◆ **Extract to read**:
I was determined to finish it.  It took about two days to finish it, the pace of both the book and my reading picking up towards the end.  Now I can say with certainty that I have read an ebook.

Why did I stop reading this ebook and put it aside for months?  The book seemed to drag on in the middle, the plot twisting around the same point repetitively.  Would I have done the same if I had read it in paper version?  Possibly, but I suspect not.

What took me so long to finish an ebook?  The answer lies in a variety of reasons.  For one, I just enjoy the feel of paper in my hand.  I like the heft of a thick book, the cover and front and back matter, and the march of a book mark as it travels through the pages.  I can see all the advantages of ebooks (less shelf space, easy to travel with, etc.), but I still just prefer paper.  I still like to write longhand onto paper with an actual pen as well, so just call me old school.

Second, I tend to not purchase many books, but rely on the library for my reading material.  That saves on cost and shelf-space, and it just feels right given my profession.  But a free ebook?  Or one that costs $0.99?  Sure, why not?  I’ll just quickly download it for later. 

Low cost ebooks tend to be self-published.  Many self-published books are only available in ebook format.  Books by traditional publishers and well-known authors may be available in ebook, but the cost is almost as much as a paper copy.  What this means is that I have started reading many an ebook, only to give up because the quality is not worth it.

◆ **Task directions**:
Answer these about the ebook essay, one line each:
1. How long did it take to finish the ebook?
2. Where does the writer usually get reading material instead of buying books?
3. In what format are many self-published books only available?

◆ **Supplied entries**:
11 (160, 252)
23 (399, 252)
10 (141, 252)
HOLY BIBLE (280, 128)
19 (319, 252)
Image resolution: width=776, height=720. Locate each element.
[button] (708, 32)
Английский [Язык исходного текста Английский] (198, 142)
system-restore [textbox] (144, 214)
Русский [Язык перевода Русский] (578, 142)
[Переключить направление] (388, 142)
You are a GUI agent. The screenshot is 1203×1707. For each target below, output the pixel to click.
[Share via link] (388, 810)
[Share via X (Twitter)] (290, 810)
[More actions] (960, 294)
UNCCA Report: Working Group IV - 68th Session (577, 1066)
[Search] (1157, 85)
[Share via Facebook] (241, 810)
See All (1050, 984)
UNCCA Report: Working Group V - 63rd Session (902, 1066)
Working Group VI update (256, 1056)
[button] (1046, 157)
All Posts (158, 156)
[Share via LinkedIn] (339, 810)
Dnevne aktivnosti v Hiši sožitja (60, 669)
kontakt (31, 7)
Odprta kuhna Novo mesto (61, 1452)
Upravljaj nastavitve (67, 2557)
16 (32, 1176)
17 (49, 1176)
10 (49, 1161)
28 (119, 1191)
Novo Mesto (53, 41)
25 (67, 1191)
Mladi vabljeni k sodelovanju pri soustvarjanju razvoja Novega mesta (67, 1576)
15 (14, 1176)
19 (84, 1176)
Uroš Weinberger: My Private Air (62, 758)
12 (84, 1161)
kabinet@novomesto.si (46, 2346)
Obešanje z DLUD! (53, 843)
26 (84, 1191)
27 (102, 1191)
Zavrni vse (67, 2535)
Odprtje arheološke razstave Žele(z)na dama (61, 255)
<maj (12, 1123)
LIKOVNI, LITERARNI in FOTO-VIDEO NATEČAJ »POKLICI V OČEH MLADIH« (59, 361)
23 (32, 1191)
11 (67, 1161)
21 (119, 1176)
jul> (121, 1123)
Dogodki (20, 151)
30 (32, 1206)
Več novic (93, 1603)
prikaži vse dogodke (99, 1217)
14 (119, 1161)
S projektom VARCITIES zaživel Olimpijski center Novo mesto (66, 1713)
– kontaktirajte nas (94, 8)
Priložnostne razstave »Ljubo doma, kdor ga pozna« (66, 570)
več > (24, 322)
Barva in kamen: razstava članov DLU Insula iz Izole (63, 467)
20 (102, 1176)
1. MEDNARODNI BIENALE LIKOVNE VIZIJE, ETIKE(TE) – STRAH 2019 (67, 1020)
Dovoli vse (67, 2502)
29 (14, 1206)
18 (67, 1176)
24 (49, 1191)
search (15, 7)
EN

◆ **Expected answer**:
1. About two days.
2. The library.
3. Ebook format.